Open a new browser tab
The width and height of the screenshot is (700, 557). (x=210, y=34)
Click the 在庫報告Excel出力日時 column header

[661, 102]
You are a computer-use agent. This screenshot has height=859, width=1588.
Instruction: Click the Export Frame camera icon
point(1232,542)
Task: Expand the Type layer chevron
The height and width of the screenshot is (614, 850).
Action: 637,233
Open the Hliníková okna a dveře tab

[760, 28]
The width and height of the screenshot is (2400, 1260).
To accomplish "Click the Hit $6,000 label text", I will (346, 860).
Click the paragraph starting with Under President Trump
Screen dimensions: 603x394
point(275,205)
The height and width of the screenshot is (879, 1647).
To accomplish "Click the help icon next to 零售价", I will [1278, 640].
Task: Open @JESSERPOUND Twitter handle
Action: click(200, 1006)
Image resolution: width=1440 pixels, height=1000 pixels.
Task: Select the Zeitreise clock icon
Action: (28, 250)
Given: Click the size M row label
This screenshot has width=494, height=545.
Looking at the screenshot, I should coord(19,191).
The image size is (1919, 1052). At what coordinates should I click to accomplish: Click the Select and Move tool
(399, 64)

[Task details]
Without any alteration, repeat each entry shown above.

[Exercise result]
Open a new browser tab
The width and height of the screenshot is (700, 557). (x=210, y=34)
Click the 在庫報告Excel出力日時 column header

[661, 102]
You are a computer-use agent. This screenshot has height=859, width=1588.
Instruction: Click the Export Frame camera icon
point(1232,542)
Task: Expand the Type layer chevron
The height and width of the screenshot is (614, 850).
Action: 637,233
Open the Hliníková okna a dveře tab

[760, 28]
The width and height of the screenshot is (2400, 1260).
To accomplish "Click the Hit $6,000 label text", I will (346, 860).
Click the paragraph starting with Under President Trump
Screen dimensions: 603x394
point(275,205)
The height and width of the screenshot is (879, 1647).
To accomplish "Click the help icon next to 零售价", I will [1278, 640].
Task: Open @JESSERPOUND Twitter handle
Action: click(200, 1006)
Image resolution: width=1440 pixels, height=1000 pixels.
Task: Select the Zeitreise clock icon
Action: (28, 250)
Given: Click the size M row label
This screenshot has width=494, height=545.
Looking at the screenshot, I should coord(19,191).
The image size is (1919, 1052). At what coordinates should I click to accomplish: Click the Select and Move tool
(399, 64)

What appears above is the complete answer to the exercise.